Getting your product Halal certified will open doors to a large global market.
By Entrepreneur Staff |
How to get Halal certification

For entrepreneurs, Halal certification means access to the $150-billion global Halal market. For the consumers--be they Muslims or not--a Halal mark inscribed in the labeling of a product means it passed international standards from preparation to packaging and handling.

This "win-win" situation for both manufacturers and consumers is one major driver why the Halal business has been growing exponentially even here in the Philippines, which is a predominantly non-Muslim country. The Philippines, of course, has a sizeable Muslim population nonetheless of about five million.



The Department of Trade and Industry (DTI) has so far listed over 200 Philippine-based firms that have secured Halal certification. They belong to various industries including fresh and processed meat, marine products, fruits and vegetables; beverages, condiments, baking ingredients, noodles, candies, biscuits, oils, coconut products, herbal and organic products, personal care and cosmetics, food supplements, furnishings, packaging materials, airline food catering, cargo handling, toll packer and toll processor.†


There are also 12 listed Halal certifiers all over the country, all private organizations. Halal certifiers are engaged in the inspection, audit and certification of food, non-food products, establishments and services.

The Supreme Court has ruled that Halal, being a religious matter, is within the purview of Islamic religious organizations. With this, the government no longer certifies Halal products.
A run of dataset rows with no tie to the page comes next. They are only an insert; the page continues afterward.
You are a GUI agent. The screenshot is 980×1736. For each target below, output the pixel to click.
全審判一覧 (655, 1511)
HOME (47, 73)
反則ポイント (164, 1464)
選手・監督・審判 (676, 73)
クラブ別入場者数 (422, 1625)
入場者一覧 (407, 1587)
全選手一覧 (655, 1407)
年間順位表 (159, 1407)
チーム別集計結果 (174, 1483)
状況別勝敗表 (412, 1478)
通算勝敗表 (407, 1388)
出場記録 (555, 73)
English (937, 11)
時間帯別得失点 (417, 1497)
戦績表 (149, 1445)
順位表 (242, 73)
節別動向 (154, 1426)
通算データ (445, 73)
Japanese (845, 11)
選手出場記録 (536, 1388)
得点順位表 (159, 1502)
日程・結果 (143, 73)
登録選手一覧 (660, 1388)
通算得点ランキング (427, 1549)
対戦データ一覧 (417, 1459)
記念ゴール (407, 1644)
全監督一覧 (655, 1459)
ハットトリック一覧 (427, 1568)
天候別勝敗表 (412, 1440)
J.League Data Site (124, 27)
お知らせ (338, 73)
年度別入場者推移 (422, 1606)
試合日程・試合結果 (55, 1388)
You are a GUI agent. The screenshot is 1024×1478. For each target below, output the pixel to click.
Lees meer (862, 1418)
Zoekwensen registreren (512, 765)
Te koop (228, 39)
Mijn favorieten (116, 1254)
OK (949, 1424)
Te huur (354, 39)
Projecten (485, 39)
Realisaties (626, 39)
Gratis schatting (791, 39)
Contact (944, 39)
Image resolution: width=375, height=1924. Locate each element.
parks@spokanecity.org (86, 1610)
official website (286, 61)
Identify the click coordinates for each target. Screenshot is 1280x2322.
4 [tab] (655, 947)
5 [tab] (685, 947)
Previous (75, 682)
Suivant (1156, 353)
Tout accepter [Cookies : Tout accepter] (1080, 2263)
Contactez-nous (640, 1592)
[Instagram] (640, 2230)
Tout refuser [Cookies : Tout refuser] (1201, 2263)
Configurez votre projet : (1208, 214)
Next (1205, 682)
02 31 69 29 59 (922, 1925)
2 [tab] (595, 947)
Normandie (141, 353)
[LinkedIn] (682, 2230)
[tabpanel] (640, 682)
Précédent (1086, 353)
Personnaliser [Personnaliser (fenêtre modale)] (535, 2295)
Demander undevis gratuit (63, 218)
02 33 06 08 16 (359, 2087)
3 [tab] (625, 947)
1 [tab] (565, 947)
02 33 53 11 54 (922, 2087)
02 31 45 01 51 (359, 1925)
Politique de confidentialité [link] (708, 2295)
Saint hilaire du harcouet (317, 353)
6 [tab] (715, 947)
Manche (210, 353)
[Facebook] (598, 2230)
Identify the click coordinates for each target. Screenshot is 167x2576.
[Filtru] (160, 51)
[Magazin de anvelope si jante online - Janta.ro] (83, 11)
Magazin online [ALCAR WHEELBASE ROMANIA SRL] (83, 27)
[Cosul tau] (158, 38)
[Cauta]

However, the government, through the DTI's Bureau of Product Standards (BPS), set the Philippine National Standards for Halal (PNS 2067: 2008), which is at par with international standards so as to enhance the competitiveness of local industries, and also to ensure product quality and safety for the consumers.



PNS 2067:2008, developed by Muslim scholars, theologians, and Shariah experts in the Philippines, provides the general guidelines for the Halal food industry on the preparation and handling of products, and serves as a fundamental requirement for food product and a food trade in the country.